RE: [PATCH v4 1/1] printk: fix zero-valued printk timestamps in early boot

From: Bird, Tim

Date: Wed Apr 15 2026 - 19:31:51 EST


> -----Original Message-----
> From: Roberto A. Foglietta <roberto.foglietta@xxxxxxxxx>
> On Wed, 15 Apr 2026 at 23:57, Roberto A. Foglietta
> <roberto.foglietta@xxxxxxxxx> wrote:
> >
>
> [...]
>
> > V5
> >
> > A single file with the essential for hacking the early boot,
>
> early_times.h -- it means before every feature offered by the kernel
> is available or 100% trustable, thus ASM because it is also supposed
> to fix what is broken in the kernel thus using the kernel macros isn't
> the correct way to do so. Early times means before the kernel, thus
> also out-of-it-three or feature support. Them asm (isb) sounds too
> drastic or not enough for "exhotic" arm arch? It is a template to
> start with, not a working part of the kernel. When the kernel works,
> !0 == true is true.

Roberto,

I appreciate your work to address deficiencies in the proposed
patch, but I don't follow the above paragraph. There's nothing
"broken" about the kernel to fix, just an opportunity to
instrument more code during bootup than is currently supported.

I think Thomas has demonstrated that this does not have a lot of value
for x86_64 platforms (where the blind spot is already quite small), but
on ARM64 and RISCV I think there is some value to developers working
on boot time.

> The concept remains the same: a register counter read protected by
> fencing. Not more, not less than the essential. And a bucket
> out-of-the-three as a starting point **before** the kernel is ready or
> fixed. Written in this way, does it sound more reasonable?

-=-=-

**Tasks to carry out:**
1/ Name every person mentioned in the printk reply.
2/ Reproduce the passage of the printk reply starting at "I appreciate your" and ending at "is currently supported.".

-=-=-

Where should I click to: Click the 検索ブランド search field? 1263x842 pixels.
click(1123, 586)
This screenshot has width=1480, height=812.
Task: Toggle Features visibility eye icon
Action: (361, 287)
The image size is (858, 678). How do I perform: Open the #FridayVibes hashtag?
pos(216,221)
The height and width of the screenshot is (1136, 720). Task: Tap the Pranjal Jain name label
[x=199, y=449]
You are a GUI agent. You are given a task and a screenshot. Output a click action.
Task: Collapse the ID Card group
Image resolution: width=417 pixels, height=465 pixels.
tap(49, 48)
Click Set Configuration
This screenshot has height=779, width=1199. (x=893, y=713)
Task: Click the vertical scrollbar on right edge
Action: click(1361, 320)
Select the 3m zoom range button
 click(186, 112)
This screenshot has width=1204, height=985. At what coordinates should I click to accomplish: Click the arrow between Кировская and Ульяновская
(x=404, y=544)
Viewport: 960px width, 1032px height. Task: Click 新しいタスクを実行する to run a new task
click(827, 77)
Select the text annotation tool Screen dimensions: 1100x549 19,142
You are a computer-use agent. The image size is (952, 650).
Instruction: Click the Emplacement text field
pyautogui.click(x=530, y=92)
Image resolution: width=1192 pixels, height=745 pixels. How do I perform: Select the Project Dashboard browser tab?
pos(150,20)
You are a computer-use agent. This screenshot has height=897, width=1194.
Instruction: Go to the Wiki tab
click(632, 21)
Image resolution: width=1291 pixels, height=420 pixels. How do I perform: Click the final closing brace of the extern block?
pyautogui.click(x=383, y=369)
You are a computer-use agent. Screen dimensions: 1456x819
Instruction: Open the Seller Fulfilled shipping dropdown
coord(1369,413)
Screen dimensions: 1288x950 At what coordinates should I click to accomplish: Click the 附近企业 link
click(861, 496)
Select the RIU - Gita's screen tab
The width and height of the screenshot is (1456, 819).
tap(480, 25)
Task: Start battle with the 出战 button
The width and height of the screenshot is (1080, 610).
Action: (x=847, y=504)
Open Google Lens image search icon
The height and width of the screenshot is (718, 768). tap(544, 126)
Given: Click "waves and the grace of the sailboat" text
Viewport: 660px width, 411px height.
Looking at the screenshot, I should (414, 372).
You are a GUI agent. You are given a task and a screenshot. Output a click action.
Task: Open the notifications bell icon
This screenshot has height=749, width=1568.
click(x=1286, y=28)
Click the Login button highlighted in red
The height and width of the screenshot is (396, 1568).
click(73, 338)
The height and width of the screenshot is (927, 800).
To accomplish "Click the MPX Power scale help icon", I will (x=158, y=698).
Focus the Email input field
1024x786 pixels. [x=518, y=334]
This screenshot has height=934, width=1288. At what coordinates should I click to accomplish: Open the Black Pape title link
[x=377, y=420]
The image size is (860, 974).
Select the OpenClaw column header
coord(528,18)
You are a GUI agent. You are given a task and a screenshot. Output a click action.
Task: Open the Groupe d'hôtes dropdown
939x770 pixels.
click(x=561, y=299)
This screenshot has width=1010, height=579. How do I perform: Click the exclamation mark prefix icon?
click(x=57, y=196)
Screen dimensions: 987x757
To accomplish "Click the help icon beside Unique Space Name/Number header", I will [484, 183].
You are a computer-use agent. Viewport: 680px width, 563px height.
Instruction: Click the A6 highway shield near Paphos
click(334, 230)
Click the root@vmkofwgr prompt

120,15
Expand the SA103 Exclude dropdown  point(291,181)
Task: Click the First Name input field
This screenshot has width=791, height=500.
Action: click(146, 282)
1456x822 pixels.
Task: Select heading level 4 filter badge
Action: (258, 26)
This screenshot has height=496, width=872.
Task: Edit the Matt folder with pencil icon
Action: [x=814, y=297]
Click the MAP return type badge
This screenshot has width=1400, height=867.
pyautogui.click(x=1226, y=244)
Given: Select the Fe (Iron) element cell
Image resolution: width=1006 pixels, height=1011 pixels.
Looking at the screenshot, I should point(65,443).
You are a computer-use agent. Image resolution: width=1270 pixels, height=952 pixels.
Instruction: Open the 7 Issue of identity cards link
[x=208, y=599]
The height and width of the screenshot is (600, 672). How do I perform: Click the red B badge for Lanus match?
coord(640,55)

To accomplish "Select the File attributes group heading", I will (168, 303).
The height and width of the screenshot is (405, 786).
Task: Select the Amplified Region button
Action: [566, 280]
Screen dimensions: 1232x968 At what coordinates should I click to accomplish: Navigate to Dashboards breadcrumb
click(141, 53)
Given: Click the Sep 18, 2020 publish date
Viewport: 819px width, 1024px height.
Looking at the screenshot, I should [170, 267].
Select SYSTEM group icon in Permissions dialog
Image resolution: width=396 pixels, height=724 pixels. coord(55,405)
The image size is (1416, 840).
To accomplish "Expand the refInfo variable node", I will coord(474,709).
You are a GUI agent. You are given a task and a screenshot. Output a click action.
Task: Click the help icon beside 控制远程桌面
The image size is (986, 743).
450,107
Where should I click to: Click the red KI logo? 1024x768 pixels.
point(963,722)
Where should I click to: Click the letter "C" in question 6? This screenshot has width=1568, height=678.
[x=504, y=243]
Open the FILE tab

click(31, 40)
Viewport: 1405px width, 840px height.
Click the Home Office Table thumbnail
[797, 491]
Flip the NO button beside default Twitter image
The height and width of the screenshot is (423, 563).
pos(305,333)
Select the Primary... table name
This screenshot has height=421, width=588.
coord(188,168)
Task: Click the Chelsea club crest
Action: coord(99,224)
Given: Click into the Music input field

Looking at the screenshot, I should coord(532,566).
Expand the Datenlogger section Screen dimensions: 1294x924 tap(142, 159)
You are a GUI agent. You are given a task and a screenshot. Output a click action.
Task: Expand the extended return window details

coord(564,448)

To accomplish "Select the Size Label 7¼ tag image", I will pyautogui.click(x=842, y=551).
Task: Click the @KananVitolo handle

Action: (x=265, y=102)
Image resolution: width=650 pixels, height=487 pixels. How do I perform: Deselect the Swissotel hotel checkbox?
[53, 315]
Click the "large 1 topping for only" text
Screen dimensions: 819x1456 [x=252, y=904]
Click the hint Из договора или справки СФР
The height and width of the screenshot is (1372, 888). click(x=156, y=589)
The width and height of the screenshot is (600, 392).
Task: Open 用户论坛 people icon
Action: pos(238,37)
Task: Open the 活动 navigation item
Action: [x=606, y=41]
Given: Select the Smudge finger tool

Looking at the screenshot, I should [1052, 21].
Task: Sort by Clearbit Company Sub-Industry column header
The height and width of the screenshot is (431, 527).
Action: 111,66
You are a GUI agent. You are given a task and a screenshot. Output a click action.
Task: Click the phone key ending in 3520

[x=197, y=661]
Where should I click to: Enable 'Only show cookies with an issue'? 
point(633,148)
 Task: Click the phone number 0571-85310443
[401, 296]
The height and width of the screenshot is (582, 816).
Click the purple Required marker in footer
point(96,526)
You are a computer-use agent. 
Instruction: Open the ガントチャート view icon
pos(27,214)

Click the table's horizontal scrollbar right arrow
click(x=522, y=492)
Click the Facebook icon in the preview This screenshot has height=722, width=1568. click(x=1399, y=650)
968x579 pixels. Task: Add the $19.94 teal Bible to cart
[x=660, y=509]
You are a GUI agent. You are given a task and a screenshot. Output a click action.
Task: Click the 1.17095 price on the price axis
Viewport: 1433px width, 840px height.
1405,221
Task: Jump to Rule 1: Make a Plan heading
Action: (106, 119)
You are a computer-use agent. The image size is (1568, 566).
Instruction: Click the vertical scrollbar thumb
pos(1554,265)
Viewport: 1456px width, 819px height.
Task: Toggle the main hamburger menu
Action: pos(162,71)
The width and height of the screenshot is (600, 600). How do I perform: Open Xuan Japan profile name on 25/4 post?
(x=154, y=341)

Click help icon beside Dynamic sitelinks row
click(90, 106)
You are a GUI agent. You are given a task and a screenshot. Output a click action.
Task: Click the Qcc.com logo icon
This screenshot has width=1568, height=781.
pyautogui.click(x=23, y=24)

-=-=-

**Solutions:**
1/
Bird, Tim
Roberto A. Foglietta
Thomas

2/
I appreciate your work to address deficiencies in the proposed
patch, but I don't follow the above paragraph. There's nothing
"broken" about the kernel to fix, just an opportunity to
instrument more code during bootup than is currently supported.